In 1987, he spearheaded the founding of the Vanuatu Labour Party (VLP), to be the political arm of united trade unions. He has rejected the idea that "there is a major difference between the Vanuaaku Pati and the UMP", the country's two major parties.

In 2004, he stood unsuccessfully for Parliament as a VLP candidate in Port Vila.

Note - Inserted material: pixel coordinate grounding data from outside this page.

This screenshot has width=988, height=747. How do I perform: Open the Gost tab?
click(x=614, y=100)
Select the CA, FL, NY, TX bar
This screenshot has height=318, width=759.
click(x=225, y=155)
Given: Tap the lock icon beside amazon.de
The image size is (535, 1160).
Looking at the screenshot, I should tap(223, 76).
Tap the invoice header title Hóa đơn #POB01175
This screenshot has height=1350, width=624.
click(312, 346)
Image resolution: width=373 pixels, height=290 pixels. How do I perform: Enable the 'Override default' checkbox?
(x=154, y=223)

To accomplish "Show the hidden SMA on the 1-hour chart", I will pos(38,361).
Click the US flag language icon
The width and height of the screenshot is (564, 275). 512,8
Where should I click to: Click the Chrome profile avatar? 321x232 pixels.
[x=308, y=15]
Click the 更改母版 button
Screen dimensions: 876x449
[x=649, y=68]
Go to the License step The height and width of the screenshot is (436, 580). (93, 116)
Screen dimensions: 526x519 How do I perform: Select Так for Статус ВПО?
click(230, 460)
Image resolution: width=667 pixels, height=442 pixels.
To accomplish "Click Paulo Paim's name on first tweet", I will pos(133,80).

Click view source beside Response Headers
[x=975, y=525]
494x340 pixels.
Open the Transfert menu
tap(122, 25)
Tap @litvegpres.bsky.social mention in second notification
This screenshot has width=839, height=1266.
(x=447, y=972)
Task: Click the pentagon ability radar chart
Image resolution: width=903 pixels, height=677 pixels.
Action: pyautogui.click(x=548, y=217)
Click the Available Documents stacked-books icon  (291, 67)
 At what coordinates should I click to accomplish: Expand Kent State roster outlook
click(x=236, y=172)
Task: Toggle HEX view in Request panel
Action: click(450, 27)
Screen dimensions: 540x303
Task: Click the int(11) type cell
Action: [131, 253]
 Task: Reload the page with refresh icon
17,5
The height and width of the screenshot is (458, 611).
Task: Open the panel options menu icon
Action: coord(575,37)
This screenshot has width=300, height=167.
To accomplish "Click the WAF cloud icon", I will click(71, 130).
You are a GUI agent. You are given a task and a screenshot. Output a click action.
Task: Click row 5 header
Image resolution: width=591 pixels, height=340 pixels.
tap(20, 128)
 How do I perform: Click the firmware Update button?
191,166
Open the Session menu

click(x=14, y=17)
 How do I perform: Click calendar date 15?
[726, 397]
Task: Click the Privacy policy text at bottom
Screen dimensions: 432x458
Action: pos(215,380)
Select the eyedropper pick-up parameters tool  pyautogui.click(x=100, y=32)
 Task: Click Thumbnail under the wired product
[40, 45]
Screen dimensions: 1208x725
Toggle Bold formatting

In the 2008 general election, he was elected to Parliament, representing the VLP.

He is currently the secretary general of the Vanuatu National Workers Union.

External links
 "Le mouvement travailliste et politique", Ephraim Kalsakau, in Howard Van Trease & Michelle Craw (eds.), La politique Mélanésienne, Macmillan Brown Centre for Pacific Studies, University of the South Pacific (Institute of Pacific Studies), 1995, pp. 431–6
 "Re: Comparisons by Chamber of Commerce and Industry and USP", a letter to the editor of the Vanuatu Daily Post by Ephraim Kalsakau, on the distortion of statistics relating to the rights and conditions of workers (13 December 2008)

References

Living people
Members of the Parliament of Vanuatu
Vanuatuan trade unionists
Trade union leaders
Vanuatu Labour Party politicians
Year of birth missing (living people)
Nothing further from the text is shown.